Two qPCR assays were developed to target Lachno3 and Lachno12 (Table 2). Primers and probes were designed using the alignments of sequences from animals and sewage in the MegAlign Pro program in DNAStar software. Alignments included each respective V6 marker sequence, a Lachnospiraceae full-length 16S rRNA gene reference sequence (GenBank accession number EF036467), and the marker's exact matches with the sewage clone library sequences. Animal sequences that had >97% similarity with the genetic marker by analysis with the BLAST program and representative sequences from the top 10 OTUs of all animal sequences were also added to the alignment to design primers that would discriminate animal sources.

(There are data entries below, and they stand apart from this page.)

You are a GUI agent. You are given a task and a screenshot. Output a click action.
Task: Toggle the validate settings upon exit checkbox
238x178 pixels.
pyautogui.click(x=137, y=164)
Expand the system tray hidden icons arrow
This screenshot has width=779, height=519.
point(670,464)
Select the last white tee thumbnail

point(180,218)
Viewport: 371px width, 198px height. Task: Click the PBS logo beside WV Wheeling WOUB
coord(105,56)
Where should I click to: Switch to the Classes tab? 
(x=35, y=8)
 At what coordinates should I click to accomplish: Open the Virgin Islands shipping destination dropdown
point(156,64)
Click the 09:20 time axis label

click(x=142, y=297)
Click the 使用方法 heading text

Primers specific for the V6 sequence region were designed, as that region provided the largest amount of discrimination for the assays.

TABLE 2.

Lachno3 and Lachno12 marker primer and probe sequences

Marker	Sequence
	Forward primer	Probea	Reverse primer
Lachno3	5′-CAACGCGAAGAACCTTACCAAA-3′	FAM-5′-CTCTGACCGGTCTTTAATCGGA-3′-MGB	5′-CCCAGAGTGCCCACCTTAAAT-3′
Lachno12	5′-ATCTTGACATCCCTCTGACCGGGA-3′	FAM-5′-CGTCCCTTTCCTTCGGGACAGG-3′-MGB	5′-CTCAGAGTGCCCACCACTACGT-3′

^aFAM, 6-carboxyfluorescein; MGB, TaqMan minor groove binder.

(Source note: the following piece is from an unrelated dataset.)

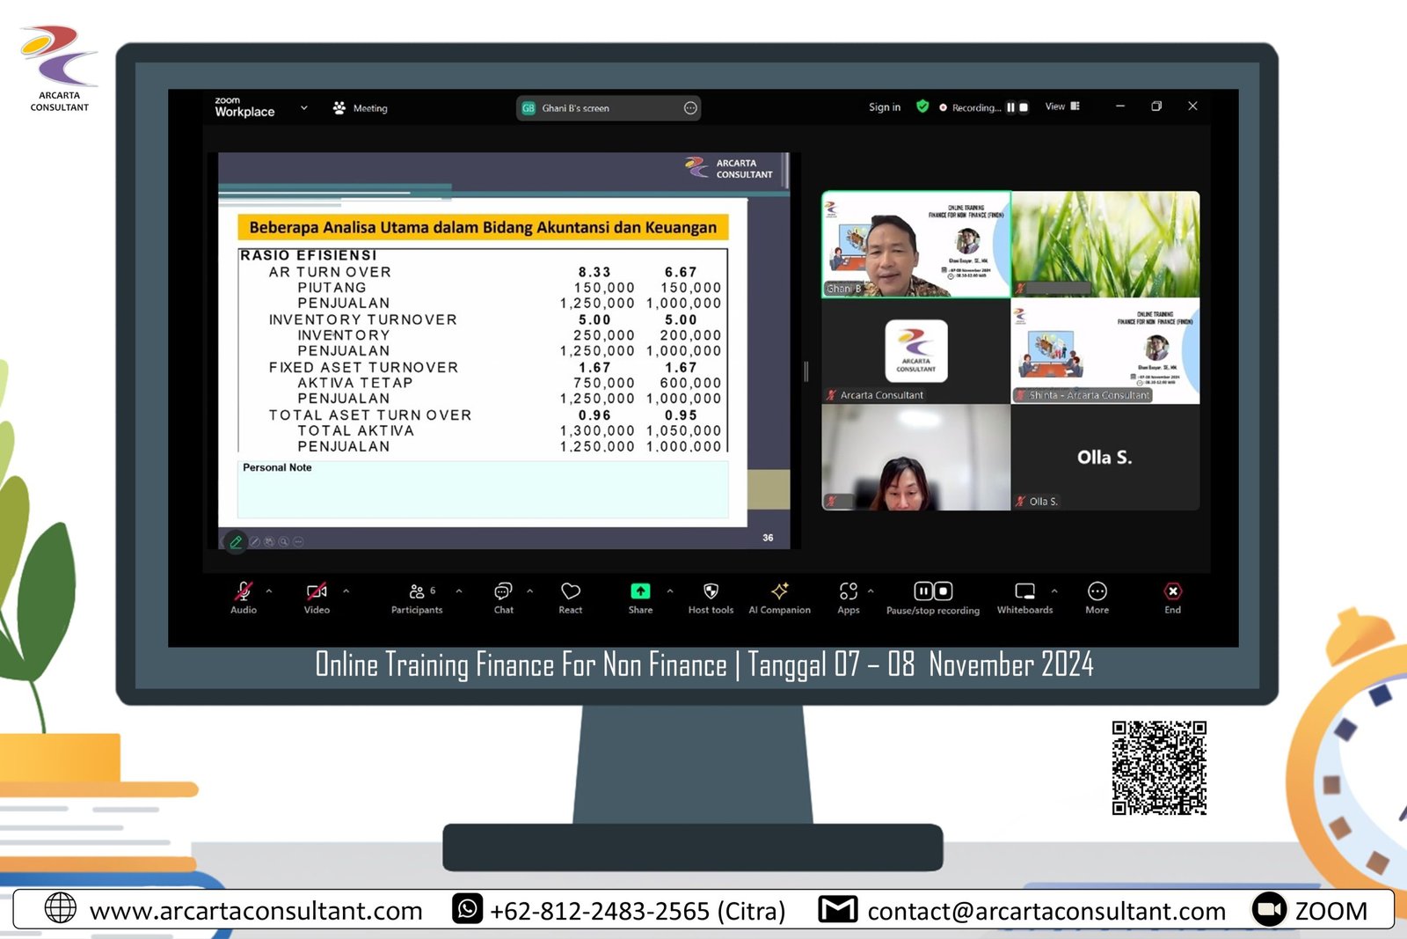Open the View layout menu

[1061, 106]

The Lachno3 and Lachno12 genetic markers were mapped into longer sequence reads that included the V4V5 region to evaluate whether the related V4V5 sequences had the same specificities. We examined the V4V5 sequence types associated with each V6 marker in sewage clone library sequences since both regions spanned the clone sequences. These V4V5 sequence types were then compared to the larger V4V5 region sequence NGS data set for multiple animals and sewage samples by using the BLAST program. The NGS data sets for the V4V5 region were named numerically according to the rank abundance of the sequences in sewage.

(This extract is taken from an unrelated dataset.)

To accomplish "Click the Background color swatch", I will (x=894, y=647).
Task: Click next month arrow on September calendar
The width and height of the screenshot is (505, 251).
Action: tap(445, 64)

Quantitative PCR analyses.

All qPCR experiments were performed on an Applied Biosystems StepOne Plus real-time PCR system thermal cycling block (Applied Biosystems, Foster City, CA). To validate the Lachno3 and Lachno12 assays, animal stool DNA extracts (set 2) were tested in the formats of at least six individual samples and one pooled sample (made from samples from 2 individuals), except for gull stool samples, which were run only as single samples. Each animal stool DNA was diluted to 1 ng μl⁻¹, 0.1 ng μl⁻¹, and 0.01 ng μl⁻¹, with 5 μl being used in each qPCR mixture. Sewage samples were diluted 1:100, and environmental samples were run without dilution. All standard curves were run in triplicate with DNA from sewage clones whose sequences matched those of the Lachno3 and Lachno12 markers, and samples were serially diluted to contain from 1.5 × 10⁶ to 1.5 copies per reaction mixture. For each validation run, a sewage control and a blank control were used. The qPCR setting was as described by Templar et al. (33). To optimize the annealing temperature for these two assays, we tested diluted sewage DNA samples (diluted at ratios of 1:100, 1:500, 1:1,000, 1:2,000, 1:4,000, and 1:8,000) from 60°C to 64°C to determine if any amplification efficiency was lost. The amplification program included 1 cycle at 50°C for 2 min, followed by 1 cycle at 95°C for 10 min and then 40 cycles of 95°C for 15 s, followed by 1 min at 64°C for Lachno3 or 61°C for Lachno12; the Lachno2 assay was run at 61°C in this study. The qPCR assay slopes, y intercepts, and efficiencies are shown in Table S1. For validation result output, each animal's qPCR copy number (CN) was converted to the CN per nanogram of DNA, the CN per 0.1 ng of DNA, and the CN per 0.01 ng of DNA, and the result for each sewage sample was converted to the CN per nanogram of DNA.

Accession number(s).

The partial 16S rRNA gene clone library sequences were deposited in the GenBank database under accession numbers MG702648 to MG702965. A portion of the NGS data used in this study was from the National Center for Biotechnology Information (NCBI) Sequence Read Archive (SRA; SRA accession number SRP041262) (V6 sequences) and BioProject (BioProject accession number PRJNA261344) (V4V5 sequences). The NGS data generated for this study are stored in SRA under accession numbers SRP132402 (V6 region sequences) and SRP132403 (V4V5 region sequences).